Grosvenor uses food as a way to talk about racism and cultural sensitivities. She writes about her own experiences of being discriminated against as a black woman and her frustrations with the oversimplification and pigeonholing of African-American cooking. She includes a letter she once wrote to the editors of Time in response to an essay that claimed soul food to be tasteless: "Your taste buds are so racist that they can't even deal with black food," she wrote.

== Depictions ==
In 2015, filmmaker Julie Dash, known for her film Daughters of the Dust, about Gullah culture in the early 20th century, launched a crowdfunding campaign on Indiegogo to raise money to continue her production of a documentary about Grosvenor entitled Travel Notes of a Geechee Girl.

==Personal life==
Smart married Bob Grosvenor. They had a daughter, Kali Grosvenor, in 1960, and later separated. Kali Grosvenor-Henry is married and a poet, essayist and author. Grosvenor and Kali published for the first time simultaneously: In 1969, Marie D. Brown, a Doubleday employee received Kali's poetry manuscript and Smart-Grosvenor's cookbook notes and decided to publish both pieces. The following year, in 1970, when Kali was nine, Doubleday published both Poems by Kali and Vibration Cooking.

In 1962, Grosvenor had her daughter Chandra Ursule Weinland-Brown, who is married and an actor, visual artist, and poet.
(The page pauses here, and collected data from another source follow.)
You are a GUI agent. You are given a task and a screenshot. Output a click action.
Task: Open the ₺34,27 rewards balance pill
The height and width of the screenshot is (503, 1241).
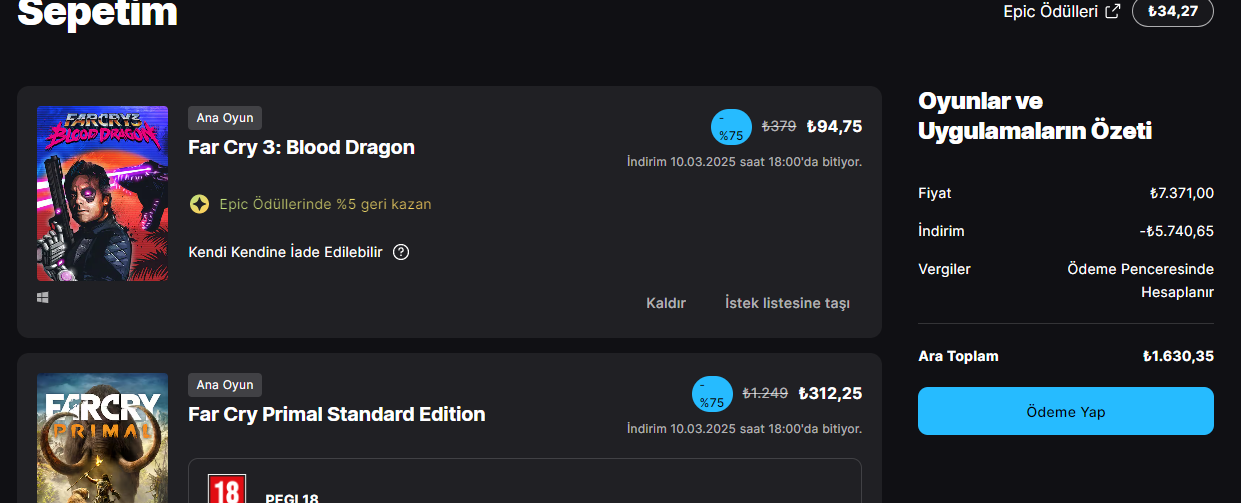(x=1172, y=12)
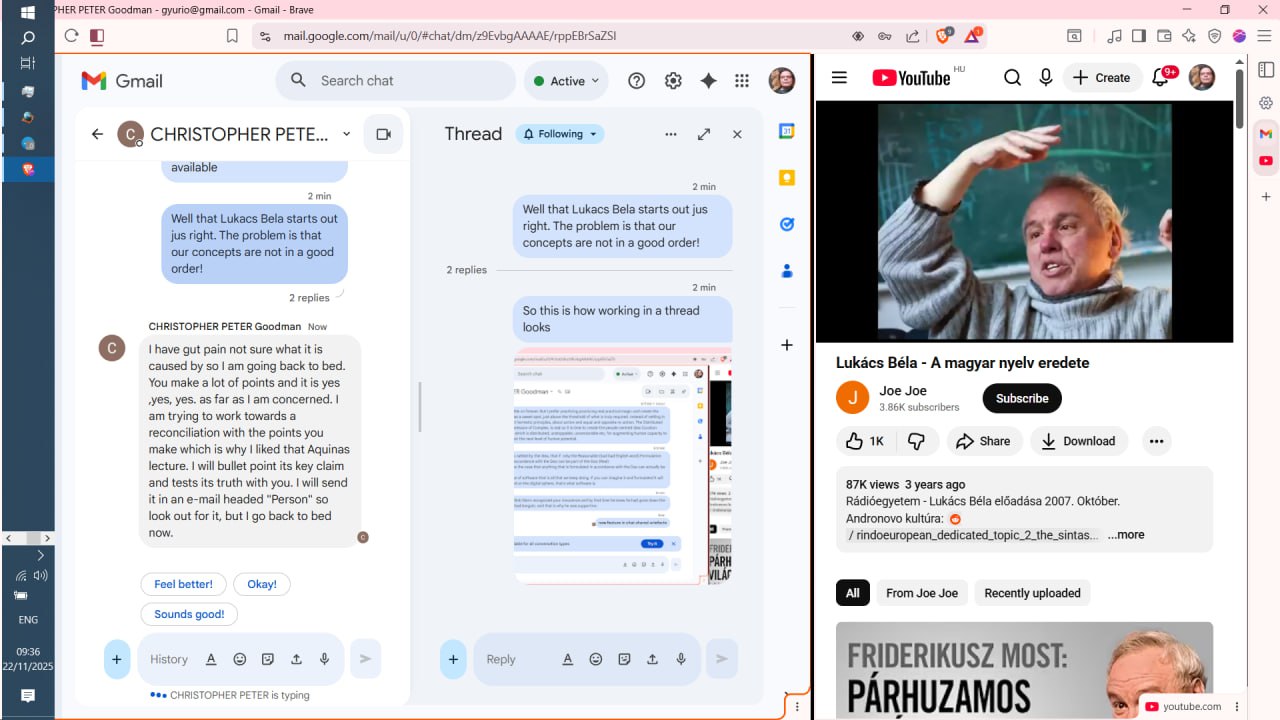Open the shared screenshot image in thread

pyautogui.click(x=622, y=466)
Grosevenor had this child with Oscar Weinland.

===Death===
After suffering an aneurysm in 2009, Smart-Growsvenor spent her days in Palm Key, South Carolina, a private island near her birth town. Smart-Grosvenor died of natural causes on September 3, 2016, in the Bronx, NY, at the Hebrew Home at Riverdale.

== Honors and awards ==
- Robert F. Kennedy Award for Daufuskie: Never Enough Too Soon (1990)
- Ohio State Award for Daufuskie: Never Enough Too Soon (1990)
- duPont-Columbia Award for AIDS and Black America: Breaking the Silence (1990)
- National Association of Black Journalists Award for her NPR piece South Africa and the African-American Experience (1990)
- CEBA Award for Marcus Garvey: 20th Century Pan-Africanist (1991)
- James Beard Award for Best Radio Show for Seasonings on NPR (1996)
- Honorary doctorate ("Doctor of Humane Letters") from the University of New Hampshire (1998)
- Craig Claiborne Lifetime Achievement Award from the Southern Foodways Alliance

==Bibliography==
- Smart-Grosvenor, Vertamae. Vibration Cooking: The Travel Notes of a Geechee Girl. Ballantine Books, 1970.
- Grosvenor, Vertamae, Thursdays and Every Other Sunday Off: A Domestic Rap, New York: Doubleday, 1972
- Grosvenor, Vertamae. Black Atlantic Cooking, Prentice Hall Trade, 1990.
- Grosvenor, Vertamae. Vertamae Cooks in America's Family Kitchen. KQED Books, 1996.
- Grosvenor, Vertamae. Vertamae Cooks Again. Bay Books, 1999.